> **EXERCISE DETAILS**
In the entries below, which lines run from the one containing "Given: Click the 09:47:08" to the one containing "Click the GÖĞÜS"? Copy exactly those lines, ends included, and no others.

> **THE RECORDS**
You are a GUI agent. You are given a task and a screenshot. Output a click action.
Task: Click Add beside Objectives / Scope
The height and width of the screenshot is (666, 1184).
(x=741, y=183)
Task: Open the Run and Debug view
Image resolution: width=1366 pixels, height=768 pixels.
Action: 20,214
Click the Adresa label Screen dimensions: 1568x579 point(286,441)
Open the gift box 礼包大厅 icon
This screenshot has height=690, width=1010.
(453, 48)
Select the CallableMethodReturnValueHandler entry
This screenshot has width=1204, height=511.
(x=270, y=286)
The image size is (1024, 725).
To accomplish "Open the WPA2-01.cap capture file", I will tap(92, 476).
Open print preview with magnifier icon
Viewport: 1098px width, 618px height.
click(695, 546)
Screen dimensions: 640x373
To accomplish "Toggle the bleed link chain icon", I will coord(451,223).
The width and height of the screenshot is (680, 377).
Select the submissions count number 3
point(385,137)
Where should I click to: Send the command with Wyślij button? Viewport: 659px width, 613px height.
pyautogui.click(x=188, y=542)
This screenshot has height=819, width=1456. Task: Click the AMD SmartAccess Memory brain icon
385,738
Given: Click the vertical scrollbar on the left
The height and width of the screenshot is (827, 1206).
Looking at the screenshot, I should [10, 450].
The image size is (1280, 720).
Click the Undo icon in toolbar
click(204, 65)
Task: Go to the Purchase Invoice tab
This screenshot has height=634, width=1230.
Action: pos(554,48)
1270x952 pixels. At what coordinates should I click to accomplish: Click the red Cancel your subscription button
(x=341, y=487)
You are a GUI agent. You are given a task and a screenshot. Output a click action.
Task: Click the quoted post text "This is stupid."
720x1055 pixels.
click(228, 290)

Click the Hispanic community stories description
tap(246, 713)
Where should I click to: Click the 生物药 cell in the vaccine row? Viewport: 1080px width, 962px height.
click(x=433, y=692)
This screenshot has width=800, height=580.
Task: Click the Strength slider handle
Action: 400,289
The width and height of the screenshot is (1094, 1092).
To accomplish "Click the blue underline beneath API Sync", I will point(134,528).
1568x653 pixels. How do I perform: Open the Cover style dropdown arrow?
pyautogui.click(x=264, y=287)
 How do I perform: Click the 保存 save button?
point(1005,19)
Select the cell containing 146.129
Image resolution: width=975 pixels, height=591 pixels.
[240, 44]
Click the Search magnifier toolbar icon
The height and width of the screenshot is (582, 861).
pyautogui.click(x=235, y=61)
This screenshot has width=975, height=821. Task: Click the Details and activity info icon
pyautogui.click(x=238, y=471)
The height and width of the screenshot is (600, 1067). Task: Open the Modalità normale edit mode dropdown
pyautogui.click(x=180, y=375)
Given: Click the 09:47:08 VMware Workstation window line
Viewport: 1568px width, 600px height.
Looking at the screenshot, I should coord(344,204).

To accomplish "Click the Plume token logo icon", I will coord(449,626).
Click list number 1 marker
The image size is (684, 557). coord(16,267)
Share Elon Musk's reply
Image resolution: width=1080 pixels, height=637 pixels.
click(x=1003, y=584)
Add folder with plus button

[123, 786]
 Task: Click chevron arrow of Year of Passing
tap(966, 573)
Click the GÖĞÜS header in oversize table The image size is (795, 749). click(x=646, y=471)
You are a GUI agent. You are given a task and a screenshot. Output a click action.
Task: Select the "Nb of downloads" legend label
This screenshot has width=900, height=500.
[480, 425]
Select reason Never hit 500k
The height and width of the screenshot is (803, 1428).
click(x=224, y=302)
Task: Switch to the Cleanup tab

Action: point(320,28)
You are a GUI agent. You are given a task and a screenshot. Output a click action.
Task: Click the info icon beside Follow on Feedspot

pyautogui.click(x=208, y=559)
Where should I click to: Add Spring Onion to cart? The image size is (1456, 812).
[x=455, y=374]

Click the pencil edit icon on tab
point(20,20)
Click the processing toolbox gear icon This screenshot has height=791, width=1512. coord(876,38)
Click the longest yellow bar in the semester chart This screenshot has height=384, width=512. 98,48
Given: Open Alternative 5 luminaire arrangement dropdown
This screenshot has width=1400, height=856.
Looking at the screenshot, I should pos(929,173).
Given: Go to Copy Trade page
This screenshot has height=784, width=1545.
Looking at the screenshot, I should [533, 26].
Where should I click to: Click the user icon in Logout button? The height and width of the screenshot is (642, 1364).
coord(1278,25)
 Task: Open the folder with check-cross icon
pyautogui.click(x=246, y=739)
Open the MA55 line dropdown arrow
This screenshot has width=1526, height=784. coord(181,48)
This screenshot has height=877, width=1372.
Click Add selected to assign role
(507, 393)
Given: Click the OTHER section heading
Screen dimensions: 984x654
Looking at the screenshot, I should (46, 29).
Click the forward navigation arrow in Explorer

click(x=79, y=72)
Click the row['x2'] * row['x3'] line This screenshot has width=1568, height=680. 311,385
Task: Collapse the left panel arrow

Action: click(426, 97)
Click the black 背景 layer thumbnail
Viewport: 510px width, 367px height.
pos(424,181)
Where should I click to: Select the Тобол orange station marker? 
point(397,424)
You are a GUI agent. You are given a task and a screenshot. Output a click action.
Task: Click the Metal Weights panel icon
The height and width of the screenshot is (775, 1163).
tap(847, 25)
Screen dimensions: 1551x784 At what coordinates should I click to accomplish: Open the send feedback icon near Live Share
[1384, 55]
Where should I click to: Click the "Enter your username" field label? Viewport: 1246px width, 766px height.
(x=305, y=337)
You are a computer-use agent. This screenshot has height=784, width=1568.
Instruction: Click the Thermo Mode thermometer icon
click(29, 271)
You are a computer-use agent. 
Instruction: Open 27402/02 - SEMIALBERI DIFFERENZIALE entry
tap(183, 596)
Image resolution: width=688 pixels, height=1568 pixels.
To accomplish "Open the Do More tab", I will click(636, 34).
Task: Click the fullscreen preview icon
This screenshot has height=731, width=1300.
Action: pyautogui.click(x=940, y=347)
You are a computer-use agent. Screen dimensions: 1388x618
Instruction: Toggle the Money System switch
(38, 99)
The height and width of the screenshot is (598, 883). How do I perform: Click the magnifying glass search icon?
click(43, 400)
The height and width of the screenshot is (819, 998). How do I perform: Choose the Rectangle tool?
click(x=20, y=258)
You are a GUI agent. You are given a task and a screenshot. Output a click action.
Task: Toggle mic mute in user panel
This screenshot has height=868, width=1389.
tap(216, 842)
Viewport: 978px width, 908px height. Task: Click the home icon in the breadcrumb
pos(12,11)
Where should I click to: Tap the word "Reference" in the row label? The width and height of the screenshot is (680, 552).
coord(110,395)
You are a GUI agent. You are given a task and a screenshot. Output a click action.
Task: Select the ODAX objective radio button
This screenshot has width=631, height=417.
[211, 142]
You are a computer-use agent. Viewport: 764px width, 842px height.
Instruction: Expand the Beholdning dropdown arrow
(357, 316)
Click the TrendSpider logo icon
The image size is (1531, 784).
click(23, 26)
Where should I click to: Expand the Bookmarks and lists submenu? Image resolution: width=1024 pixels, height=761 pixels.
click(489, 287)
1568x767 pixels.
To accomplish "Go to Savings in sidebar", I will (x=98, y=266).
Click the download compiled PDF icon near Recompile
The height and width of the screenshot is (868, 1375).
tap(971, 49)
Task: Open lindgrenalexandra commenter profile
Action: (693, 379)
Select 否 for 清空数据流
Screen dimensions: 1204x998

> **ANSWER FOR THIS EXERCISE**
Given: Click the 09:47:08 VMware Workstation window line
Viewport: 1568px width, 600px height.
Looking at the screenshot, I should coord(344,204).

To accomplish "Click the Plume token logo icon", I will coord(449,626).
Click list number 1 marker
The image size is (684, 557). coord(16,267)
Share Elon Musk's reply
Image resolution: width=1080 pixels, height=637 pixels.
click(x=1003, y=584)
Add folder with plus button

[123, 786]
 Task: Click chevron arrow of Year of Passing
tap(966, 573)
Click the GÖĞÜS header in oversize table The image size is (795, 749). click(x=646, y=471)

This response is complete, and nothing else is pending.